Learning to Tell Apart: Weakly Supervised Video Anomaly Detection via Disentangled Semantic Alignment
Wenti Yin, Huaxin Zhang, Xiang Wang, Yuqing Lu, Yicheng Zhang, Bingquan Gong, Jialong Zuo, Li Yu, Changxin Gao, Nong Sang
TL;DR
This paper tackles weakly supervised video anomaly detection by addressing two core challenges: incomplete normality modeling and semantic confusion among anomaly categories. It introduces DSANet, which fuses Self-GGuided Normality Modeling (SG-NM) to learn video-specific normal patterns via dynamic normal prototypes and reconstruction, with Decoupled Contrastive Semantic Alignment (DCSA) to disentangle event and background content for fine-grained classification. The approach leverages CLIP-based cross-modal representations, a lightweight Text Adapter, and a unified training objective to achieve superior performance on XD-Violence and UCF-Crime for both coarse- and fine-grained WS-VAD, with extensive ablations validating each component. The results demonstrate improved temporal localization and better inter-class separability, suggesting strong practical impact for scalable, annotation-efficient anomaly detection in videos.
Abstract
Recent advancements in weakly-supervised video anomaly detection have achieved remarkable performance by applying the multiple instance learning paradigm based on multimodal foundation models such as CLIP to highlight anomalous instances and classify categories.
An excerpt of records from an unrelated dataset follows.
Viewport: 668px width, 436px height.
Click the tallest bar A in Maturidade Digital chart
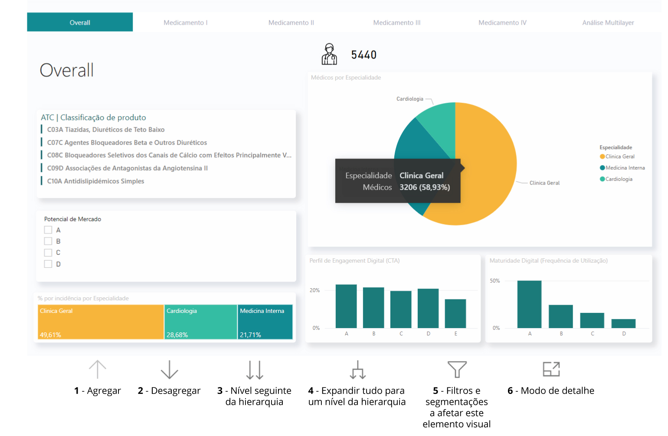[529, 304]
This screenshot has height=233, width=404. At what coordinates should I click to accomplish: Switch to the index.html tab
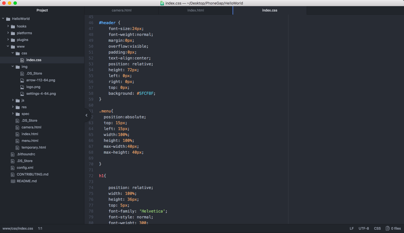click(x=196, y=10)
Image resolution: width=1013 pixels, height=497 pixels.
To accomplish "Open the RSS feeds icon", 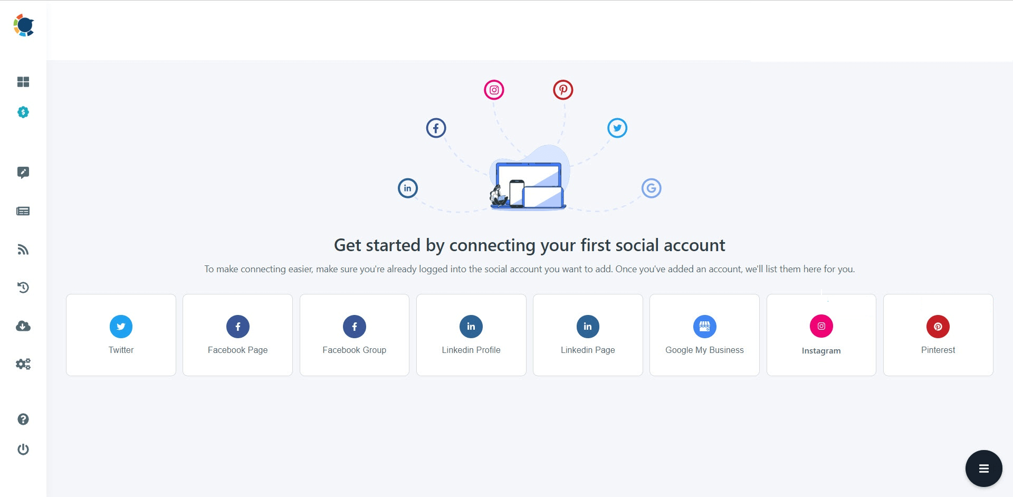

However, their objectives may tend to detect the most salient response segments, while neglecting to mine diverse normal patterns separated from anomalies, and are prone to category confusion due to similar appearance, leading to unsatisfactory fine-grained classification results. Therefore, we propose a novel Disentangled Semantic Alignment Network (DSANet) to explicitly separate abnormal and normal features from coarse-grained and fine-grained aspects, enhancing the distinguishability. Specifically, at the coarse-grained level, we introduce a self-guided normality modeling branch that reconstructs input video features under the guidance of learned normal prototypes, encouraging the model to exploit normality cues inherent in the video, thereby improving the temporal separation of normal patterns and anomalous events. At the fine-grained level, we present a decoupled contrastive semantic alignment mechanism, which first temporally decomposes each video into event-centric and background-centric components using frame-level anomaly scores and then applies visual-language contrastive learning to enhance class-discriminative representations. Comprehensive experiments on two standard benchmarks, namely XD-Violence and UCF-Crime, demonstrate that DSANet outperforms existing state-of-the-art methods.